Mesmo sempre desejando a mudança de país, a cuiabana se deparou com alguns desafios para a adaptação. Entre elas, a falta de proximidade dos americanos, que, apesar da educação, sentiu certa frieza. 

 

“Aqui eles têm uma diferença muito grande entre ser educado e gostar realmente de você, sempre vão ter um sorriso maravilhoso no rosto, mas na maior parte do tempo não é de verdade”, pontua a estudante.

  Arquivo pessoal

 

A diferença nos serviços da saúde também foi algo que chamou a atenção da jovem e despertou certa preocupação. Não há consulta gratuita e, mesmo com o convênio médico, nem todos os atendimentos são cobertos, o que exige alta coparticipação. 

 

“Eu estou o tempo todo morrendo de medo de ter algum problema de saúde e ter que ir ao hospital, porque aqui é muito caro. É absurdo, é ridículo. Eu morro de medo de sofrer um acidente e ter que pagar médico”, revela.

 

No entanto, Lissa não se imagina morando em outro país no momento. Há um ano, ela ingressou em uma faculdade de artes, em Chapel Hill. O que ela considera mais vantajoso em estar nos EUA é a possibilidade de ter uma vida mais confortável comparado ao Brasil.

 

“Eu tenho condições de viver agora, não só sobreviver.
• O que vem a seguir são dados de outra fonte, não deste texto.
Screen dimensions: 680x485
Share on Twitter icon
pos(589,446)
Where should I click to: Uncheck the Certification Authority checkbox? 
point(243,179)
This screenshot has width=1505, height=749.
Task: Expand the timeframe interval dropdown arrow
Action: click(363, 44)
A diferença de ter mais possibilidade, de conseguir ter um futuro em algo que realmente quero, e não só fazer alguma coisa só para sobreviver, foi a maior mudança para mim, e o que eu mais gosto aqui fora é o fato de poder ter mais oportunidades”, acrescenta.

  Arquivo pessoal

 

Apesar de não se imaginar vivendo em outro lugar no momento, ela sente falta da família, de ir a um pagode com os amigos e de colher frutas do pé. Para ela, o futuro ainda está em território estadunidense, que considera seu lar.

 

“Um pedaço de mim está no Brasil, mas um pedaço muito grande de mim está aqui também. Então, eu acho que eu nunca vou estar totalmente em casa, vai estar sempre uma parte de mim faltando em qualquer lugar. Eu acho que é a maior tristeza do imigrante conviver com as partes que faltam”, finaliza.